The operational question is whether such cultural transplanting can stick. Government agencies, unlike startups, do not face existential pressure from churn or burn rate. Without the threat of collapse or investor revolt, maintaining urgency will depend heavily on leadership continuity, ministerial sponsorship, and structural insulation from political churn.
What should enterprise vendors, consulting firms, and AI platform providers take away from this announcement?
For vendors, the CustomerFirst model opens two divergent paths. On one hand, its internal capability-building agenda and preference for “NewCo”-style delivery units suggest a reduced appetite for large multi-year transformation contracts that lock in external providers. On the other hand, the clear focus on execution, tooling, and fast iteration creates fertile ground for modular software, composable architectures, and AI orchestration layers that can be embedded into departmental workflows.
Companies offering low-code platforms, generative AI copilots, secure API frameworks, and behavioural analytics tooling may find new opportunity if they can align to the iterative, user-centred philosophy being advanced here.
For management consultancies, this is both a warning and an invitation. Traditional transformation frameworks are unlikely to resonate with CustomerFirst’s leadership. But those consultancies willing to embed with agile teams, co-own risk, and focus on product outcomes rather than slide decks could gain strategic footholds.
More broadly, the move strengthens the case for digital sovereignty strategies across Europe. As states grapple with how to modernise bureaucracies without compromising equity, privacy, or autonomy, the UK’s willingness to prototype new organisational models—rather than just new software—could shape the next wave of public sector innovation.

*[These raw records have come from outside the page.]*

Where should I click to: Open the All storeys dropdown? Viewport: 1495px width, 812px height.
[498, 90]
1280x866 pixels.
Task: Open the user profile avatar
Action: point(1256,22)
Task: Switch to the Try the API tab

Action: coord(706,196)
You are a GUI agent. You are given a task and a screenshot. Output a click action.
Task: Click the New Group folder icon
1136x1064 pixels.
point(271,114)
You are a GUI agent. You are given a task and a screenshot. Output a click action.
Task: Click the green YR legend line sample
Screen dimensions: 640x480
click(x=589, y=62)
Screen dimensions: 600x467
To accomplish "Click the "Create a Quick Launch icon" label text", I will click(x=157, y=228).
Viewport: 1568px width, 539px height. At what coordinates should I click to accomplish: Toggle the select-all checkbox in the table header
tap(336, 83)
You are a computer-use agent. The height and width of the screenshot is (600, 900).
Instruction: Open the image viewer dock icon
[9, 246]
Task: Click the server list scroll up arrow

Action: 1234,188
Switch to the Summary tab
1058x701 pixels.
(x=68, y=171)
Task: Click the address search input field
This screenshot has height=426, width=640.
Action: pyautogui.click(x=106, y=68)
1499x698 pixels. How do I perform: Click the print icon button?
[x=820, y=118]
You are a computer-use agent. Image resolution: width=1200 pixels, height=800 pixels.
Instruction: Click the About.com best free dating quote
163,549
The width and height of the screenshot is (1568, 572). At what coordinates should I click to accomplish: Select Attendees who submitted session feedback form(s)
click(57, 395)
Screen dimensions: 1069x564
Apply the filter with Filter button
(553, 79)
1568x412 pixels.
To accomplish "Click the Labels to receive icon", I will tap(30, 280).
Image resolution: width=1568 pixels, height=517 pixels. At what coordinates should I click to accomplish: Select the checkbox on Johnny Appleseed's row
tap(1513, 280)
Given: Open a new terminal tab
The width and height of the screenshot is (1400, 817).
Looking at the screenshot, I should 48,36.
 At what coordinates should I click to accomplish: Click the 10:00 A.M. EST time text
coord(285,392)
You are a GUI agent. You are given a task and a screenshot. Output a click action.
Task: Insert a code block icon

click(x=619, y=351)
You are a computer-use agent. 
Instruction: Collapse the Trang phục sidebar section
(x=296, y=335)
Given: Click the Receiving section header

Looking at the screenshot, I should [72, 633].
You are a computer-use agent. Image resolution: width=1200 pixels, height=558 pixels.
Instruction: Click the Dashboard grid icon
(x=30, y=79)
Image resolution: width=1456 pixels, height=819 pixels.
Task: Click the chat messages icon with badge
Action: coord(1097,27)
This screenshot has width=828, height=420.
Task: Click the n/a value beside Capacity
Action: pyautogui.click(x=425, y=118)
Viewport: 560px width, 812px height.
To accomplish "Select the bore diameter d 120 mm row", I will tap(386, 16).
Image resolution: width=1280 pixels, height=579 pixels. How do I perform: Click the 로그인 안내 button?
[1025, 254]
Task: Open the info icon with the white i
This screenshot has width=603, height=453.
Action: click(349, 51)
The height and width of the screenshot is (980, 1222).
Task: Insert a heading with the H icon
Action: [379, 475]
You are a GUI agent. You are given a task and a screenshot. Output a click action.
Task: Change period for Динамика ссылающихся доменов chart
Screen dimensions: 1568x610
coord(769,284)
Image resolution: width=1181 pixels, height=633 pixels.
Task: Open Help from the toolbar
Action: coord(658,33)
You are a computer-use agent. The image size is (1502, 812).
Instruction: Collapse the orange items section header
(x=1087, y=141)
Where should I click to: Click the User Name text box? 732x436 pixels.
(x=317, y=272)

Key takeaways on how CustomerFirst could reshape government service delivery and UK public sector transformation
- The United Kingdom has launched CustomerFirst, a public-private transformation unit co-chaired by Octopus Energy Chief Executive Officer Greg Jackson, to modernise government service delivery.
- The Driver and Vehicle Licensing Agency will serve as the pilot partner for the CustomerFirst initiative, focusing on frictionless digital-first customer experiences.
- Generative artificial intelligence will be used in frontline service interactions, drawing inspiration from Octopus Energy’s internal AI deployments.
- The initiative reflects a shift from legacy system upgrades to a startup-style “NewCo” transformation model with autonomy to test new architectures.
- Potential cost savings are estimated at £4 billion by moving interactions online and eliminating inefficiencies in paper and phone-based workflows.
- CustomerFirst is explicitly recruiting experienced professionals in product management, service design, and solutions architecture to build in-house capability.
- The programme aims to replicate private sector user experience standards in public services without displacing offline accessibility for vulnerable or digitally excluded populations.
- Its success could influence how other departments and governments pursue end-to-end digital transformation through organisational rather than just technical reform.
- The model is expected to appeal to modular software providers, composable architecture vendors, and consulting firms willing to adapt to iterative, product-led delivery models.
- If successful, the CustomerFirst blueprint could reset expectations around public sector responsiveness, citizen trust, and government-tech integration across Europe.